## WORK INSTRUCTION
Please print the data shown below without any alteration.

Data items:
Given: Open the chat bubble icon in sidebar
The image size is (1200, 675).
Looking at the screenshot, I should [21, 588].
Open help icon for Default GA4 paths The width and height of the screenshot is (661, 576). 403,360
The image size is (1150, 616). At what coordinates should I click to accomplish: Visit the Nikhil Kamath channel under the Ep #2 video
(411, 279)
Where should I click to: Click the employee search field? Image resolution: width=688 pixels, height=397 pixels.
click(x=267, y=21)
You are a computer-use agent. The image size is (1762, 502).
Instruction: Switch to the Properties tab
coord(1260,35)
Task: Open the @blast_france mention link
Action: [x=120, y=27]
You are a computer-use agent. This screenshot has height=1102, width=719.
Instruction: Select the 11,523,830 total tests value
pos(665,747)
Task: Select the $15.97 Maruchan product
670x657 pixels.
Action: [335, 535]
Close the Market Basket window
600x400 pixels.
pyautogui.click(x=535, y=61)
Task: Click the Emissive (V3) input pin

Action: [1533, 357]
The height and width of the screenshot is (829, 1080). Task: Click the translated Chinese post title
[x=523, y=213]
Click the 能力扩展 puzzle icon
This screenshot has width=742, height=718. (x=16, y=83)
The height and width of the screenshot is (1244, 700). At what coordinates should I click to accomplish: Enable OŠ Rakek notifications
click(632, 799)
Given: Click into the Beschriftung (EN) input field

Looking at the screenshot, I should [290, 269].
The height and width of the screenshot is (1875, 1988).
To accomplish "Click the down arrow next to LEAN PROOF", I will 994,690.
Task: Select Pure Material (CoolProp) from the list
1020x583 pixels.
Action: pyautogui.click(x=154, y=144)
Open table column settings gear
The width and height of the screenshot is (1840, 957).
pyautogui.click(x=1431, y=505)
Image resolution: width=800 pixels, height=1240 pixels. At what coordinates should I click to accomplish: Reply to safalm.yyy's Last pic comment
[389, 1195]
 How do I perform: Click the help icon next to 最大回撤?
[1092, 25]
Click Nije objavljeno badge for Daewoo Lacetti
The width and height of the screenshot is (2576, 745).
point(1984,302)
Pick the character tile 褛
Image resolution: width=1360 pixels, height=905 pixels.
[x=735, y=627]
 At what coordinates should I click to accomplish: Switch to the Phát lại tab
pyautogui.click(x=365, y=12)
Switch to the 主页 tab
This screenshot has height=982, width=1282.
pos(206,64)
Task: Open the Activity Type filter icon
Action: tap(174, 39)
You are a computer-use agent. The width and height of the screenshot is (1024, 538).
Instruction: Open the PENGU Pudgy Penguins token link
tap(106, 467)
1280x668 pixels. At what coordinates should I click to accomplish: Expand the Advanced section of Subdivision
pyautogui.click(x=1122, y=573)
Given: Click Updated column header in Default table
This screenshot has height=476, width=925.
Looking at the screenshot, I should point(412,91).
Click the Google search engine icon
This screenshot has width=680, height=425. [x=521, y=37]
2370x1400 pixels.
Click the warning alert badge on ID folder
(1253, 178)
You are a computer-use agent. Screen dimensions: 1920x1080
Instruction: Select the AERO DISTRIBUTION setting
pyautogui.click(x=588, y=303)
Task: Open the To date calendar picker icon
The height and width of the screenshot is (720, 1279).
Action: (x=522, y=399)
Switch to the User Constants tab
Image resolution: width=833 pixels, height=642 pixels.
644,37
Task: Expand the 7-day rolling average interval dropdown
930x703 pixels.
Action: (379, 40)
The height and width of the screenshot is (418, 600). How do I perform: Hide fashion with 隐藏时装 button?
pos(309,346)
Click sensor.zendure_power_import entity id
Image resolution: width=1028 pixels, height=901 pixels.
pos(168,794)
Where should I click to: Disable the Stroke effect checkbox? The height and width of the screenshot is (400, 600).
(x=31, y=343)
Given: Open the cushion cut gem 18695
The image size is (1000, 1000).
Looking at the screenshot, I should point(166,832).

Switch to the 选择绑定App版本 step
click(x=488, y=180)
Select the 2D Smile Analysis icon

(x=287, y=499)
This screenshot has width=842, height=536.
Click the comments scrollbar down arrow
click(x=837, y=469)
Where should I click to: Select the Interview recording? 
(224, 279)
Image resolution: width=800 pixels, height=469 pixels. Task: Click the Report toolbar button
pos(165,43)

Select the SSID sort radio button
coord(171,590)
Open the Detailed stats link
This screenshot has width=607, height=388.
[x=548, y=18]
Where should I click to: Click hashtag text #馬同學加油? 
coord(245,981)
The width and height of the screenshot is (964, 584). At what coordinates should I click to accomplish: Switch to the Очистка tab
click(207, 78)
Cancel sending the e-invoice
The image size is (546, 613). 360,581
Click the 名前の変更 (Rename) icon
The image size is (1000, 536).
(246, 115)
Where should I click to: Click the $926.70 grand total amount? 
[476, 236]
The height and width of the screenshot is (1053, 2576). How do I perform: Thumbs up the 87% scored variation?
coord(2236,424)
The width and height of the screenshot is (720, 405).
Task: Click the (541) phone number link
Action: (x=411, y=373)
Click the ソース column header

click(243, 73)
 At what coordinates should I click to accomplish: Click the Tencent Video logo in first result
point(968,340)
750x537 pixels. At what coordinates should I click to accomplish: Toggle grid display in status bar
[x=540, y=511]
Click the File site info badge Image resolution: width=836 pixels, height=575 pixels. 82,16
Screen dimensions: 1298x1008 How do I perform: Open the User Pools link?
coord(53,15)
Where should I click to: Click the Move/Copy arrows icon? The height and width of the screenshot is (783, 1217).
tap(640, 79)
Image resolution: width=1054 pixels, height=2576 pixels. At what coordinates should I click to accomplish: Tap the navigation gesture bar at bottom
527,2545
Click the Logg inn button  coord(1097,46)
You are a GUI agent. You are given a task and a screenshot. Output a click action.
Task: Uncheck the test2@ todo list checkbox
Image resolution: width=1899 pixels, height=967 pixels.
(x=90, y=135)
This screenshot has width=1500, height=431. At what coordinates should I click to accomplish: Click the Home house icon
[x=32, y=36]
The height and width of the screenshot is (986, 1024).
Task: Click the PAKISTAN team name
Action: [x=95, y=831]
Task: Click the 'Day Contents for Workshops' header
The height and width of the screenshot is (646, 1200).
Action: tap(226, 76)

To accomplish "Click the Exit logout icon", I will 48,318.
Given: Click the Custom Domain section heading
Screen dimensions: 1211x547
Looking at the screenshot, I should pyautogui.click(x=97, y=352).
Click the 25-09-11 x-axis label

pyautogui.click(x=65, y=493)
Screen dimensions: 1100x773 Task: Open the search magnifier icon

## ANSWER TO THIS EXERCISE
Given: Open the chat bubble icon in sidebar
The image size is (1200, 675).
Looking at the screenshot, I should [21, 588].
Open help icon for Default GA4 paths The width and height of the screenshot is (661, 576). 403,360
The image size is (1150, 616). At what coordinates should I click to accomplish: Visit the Nikhil Kamath channel under the Ep #2 video
(411, 279)
Where should I click to: Click the employee search field? Image resolution: width=688 pixels, height=397 pixels.
click(x=267, y=21)
You are a computer-use agent. The image size is (1762, 502).
Instruction: Switch to the Properties tab
coord(1260,35)
Task: Open the @blast_france mention link
Action: [x=120, y=27]
You are a computer-use agent. This screenshot has height=1102, width=719.
Instruction: Select the 11,523,830 total tests value
pos(665,747)
Task: Select the $15.97 Maruchan product
670x657 pixels.
Action: [335, 535]
Close the Market Basket window
600x400 pixels.
pyautogui.click(x=535, y=61)
Task: Click the Emissive (V3) input pin

Action: [1533, 357]
The height and width of the screenshot is (829, 1080). Task: Click the translated Chinese post title
[x=523, y=213]
Click the 能力扩展 puzzle icon
This screenshot has width=742, height=718. (x=16, y=83)
The height and width of the screenshot is (1244, 700). At what coordinates should I click to accomplish: Enable OŠ Rakek notifications
click(632, 799)
Given: Click into the Beschriftung (EN) input field

Looking at the screenshot, I should [290, 269].
The height and width of the screenshot is (1875, 1988).
To accomplish "Click the down arrow next to LEAN PROOF", I will 994,690.
Task: Select Pure Material (CoolProp) from the list
1020x583 pixels.
Action: pyautogui.click(x=154, y=144)
Open table column settings gear
The width and height of the screenshot is (1840, 957).
pyautogui.click(x=1431, y=505)
Image resolution: width=800 pixels, height=1240 pixels. At what coordinates should I click to accomplish: Reply to safalm.yyy's Last pic comment
[389, 1195]
 How do I perform: Click the help icon next to 最大回撤?
[1092, 25]
Click Nije objavljeno badge for Daewoo Lacetti
The width and height of the screenshot is (2576, 745).
point(1984,302)
Pick the character tile 褛
Image resolution: width=1360 pixels, height=905 pixels.
[x=735, y=627]
 At what coordinates should I click to accomplish: Switch to the Phát lại tab
pyautogui.click(x=365, y=12)
Switch to the 主页 tab
This screenshot has height=982, width=1282.
pos(206,64)
Task: Open the Activity Type filter icon
Action: tap(174, 39)
You are a computer-use agent. The width and height of the screenshot is (1024, 538).
Instruction: Open the PENGU Pudgy Penguins token link
tap(106, 467)
1280x668 pixels. At what coordinates should I click to accomplish: Expand the Advanced section of Subdivision
pyautogui.click(x=1122, y=573)
Given: Click Updated column header in Default table
This screenshot has height=476, width=925.
Looking at the screenshot, I should point(412,91).
Click the Google search engine icon
This screenshot has width=680, height=425. [x=521, y=37]
2370x1400 pixels.
Click the warning alert badge on ID folder
(1253, 178)
You are a computer-use agent. Screen dimensions: 1920x1080
Instruction: Select the AERO DISTRIBUTION setting
pyautogui.click(x=588, y=303)
Task: Open the To date calendar picker icon
The height and width of the screenshot is (720, 1279).
Action: (x=522, y=399)
Switch to the User Constants tab
Image resolution: width=833 pixels, height=642 pixels.
644,37
Task: Expand the 7-day rolling average interval dropdown
930x703 pixels.
Action: (379, 40)
The height and width of the screenshot is (418, 600). How do I perform: Hide fashion with 隐藏时装 button?
pos(309,346)
Click sensor.zendure_power_import entity id
Image resolution: width=1028 pixels, height=901 pixels.
pos(168,794)
Where should I click to: Disable the Stroke effect checkbox? The height and width of the screenshot is (400, 600).
(x=31, y=343)
Given: Open the cushion cut gem 18695
The image size is (1000, 1000).
Looking at the screenshot, I should point(166,832).

Switch to the 选择绑定App版本 step
click(x=488, y=180)
Select the 2D Smile Analysis icon

(x=287, y=499)
This screenshot has width=842, height=536.
Click the comments scrollbar down arrow
click(x=837, y=469)
Where should I click to: Select the Interview recording? 
(224, 279)
Image resolution: width=800 pixels, height=469 pixels. Task: Click the Report toolbar button
pos(165,43)

Select the SSID sort radio button
coord(171,590)
Open the Detailed stats link
This screenshot has width=607, height=388.
[x=548, y=18]
Where should I click to: Click hashtag text #馬同學加油? 
coord(245,981)
The width and height of the screenshot is (964, 584). At what coordinates should I click to accomplish: Switch to the Очистка tab
click(207, 78)
Cancel sending the e-invoice
The image size is (546, 613). 360,581
Click the 名前の変更 (Rename) icon
The image size is (1000, 536).
(246, 115)
Where should I click to: Click the $926.70 grand total amount? 
[476, 236]
The height and width of the screenshot is (1053, 2576). How do I perform: Thumbs up the 87% scored variation?
coord(2236,424)
The width and height of the screenshot is (720, 405).
Task: Click the (541) phone number link
Action: (x=411, y=373)
Click the ソース column header

click(243, 73)
 At what coordinates should I click to accomplish: Click the Tencent Video logo in first result
point(968,340)
750x537 pixels. At what coordinates should I click to accomplish: Toggle grid display in status bar
[x=540, y=511]
Click the File site info badge Image resolution: width=836 pixels, height=575 pixels. 82,16
Screen dimensions: 1298x1008 How do I perform: Open the User Pools link?
coord(53,15)
Where should I click to: Click the Move/Copy arrows icon? The height and width of the screenshot is (783, 1217).
tap(640, 79)
Image resolution: width=1054 pixels, height=2576 pixels. At what coordinates should I click to accomplish: Tap the navigation gesture bar at bottom
527,2545
Click the Logg inn button  coord(1097,46)
You are a GUI agent. You are given a task and a screenshot. Output a click action.
Task: Uncheck the test2@ todo list checkbox
Image resolution: width=1899 pixels, height=967 pixels.
(x=90, y=135)
This screenshot has width=1500, height=431. At what coordinates should I click to accomplish: Click the Home house icon
[x=32, y=36]
The height and width of the screenshot is (986, 1024).
Task: Click the PAKISTAN team name
Action: [x=95, y=831]
Task: Click the 'Day Contents for Workshops' header
The height and width of the screenshot is (646, 1200).
Action: tap(226, 76)

To accomplish "Click the Exit logout icon", I will 48,318.
Given: Click the Custom Domain section heading
Screen dimensions: 1211x547
Looking at the screenshot, I should pyautogui.click(x=97, y=352).
Click the 25-09-11 x-axis label

pyautogui.click(x=65, y=493)
Screen dimensions: 1100x773 Task: Open the search magnifier icon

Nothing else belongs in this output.